▶ **抜粋文**
---

我々の思いとしては、義援金を出す方の思いが京都アニメーションの被害者やご遺族にしっかり行き届くことが何よりも重要だと認識しており、そこに税金がかかるのは義援金を出す方の思いが直に届きにくくなると思います。こういう措置をしていただくことは義援金を出す側にとっても受け取る側にとってもいいことですし、そこはよく決めていただいたと思っています。
受け取る側は税法上の措置の「見舞金」を適用するということなので、自然災害で被害があった方と同じだと思います。寄附する側については税法上の措置をとることについて、我々で配分委員会を作るといったことも踏まえ、総合的な判断の中で税務当局は認めていただいたと思っております。自然災害も一つのモデルになっていると思います。今回、多数の方がお亡くなりになられたことや、既に義援金が多く寄せられているということもあると思います。

---

▶ **表示項目**

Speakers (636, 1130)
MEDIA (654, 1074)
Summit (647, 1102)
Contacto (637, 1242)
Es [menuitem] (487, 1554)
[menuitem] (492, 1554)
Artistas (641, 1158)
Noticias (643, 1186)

---

▶ **作業課題 1**
義援金についての抜粋文によると、受け取る側にはどの税法上の措置が適用されるか。
▶ **作業課題 2**
義援金についての抜粋文を、最後の文の後から続けて書いてください。
表示項目は抜粋文と関係がない。

▶ **課題の回答 1**
税法上の「見舞金」の措置が適用される。

▶ **課題の回答 2**
記者

過去の事件や未来について、同様のケースが起きた場合はどのようになるか。

 

知事

同様のケースを想定することはよくないことだと思います。今回京都府で起こったこともあって、既に義援金が寄せられていることや京都アニメーション側のご意向で制度化を検討しましたが、犯罪被害者の救済の観点でやっていることなので、我々で考えるというより国のしかるべき機関でということになります。今回のケースは一つの例になるとは思いますが、京都府の問題というより犯罪被害者救済の仕組みの中の検討課題の一つだと思います。

 

記者

既に届いた8万件近くの義援金について、京都アニメーションに申し出をすることで受領書を京都府が発行することになり、事務負担としては膨大になると予想されるが、この扱いはどうなるのか。また、この他に京都府として京都アニメーションへの支援策を検討しているのか。

 

知事

既に義援金を出された方についての税法上の寄附金控除を希望する場合、明確に手続きを示したいと思います。受領書や証拠書類が残っていれば、そうした扱いにすると税務当局が言われていますので、わかりやすいようにしたいと思います。事務作業は大変ですが、それが我々の役目です。
なるべく負担にならないように工夫はしたいです。税金の行政事務は、しっかりしたものがありますので、税務当局に寄附金控除として判定してもらえる最低限の手続きをしたいと思います。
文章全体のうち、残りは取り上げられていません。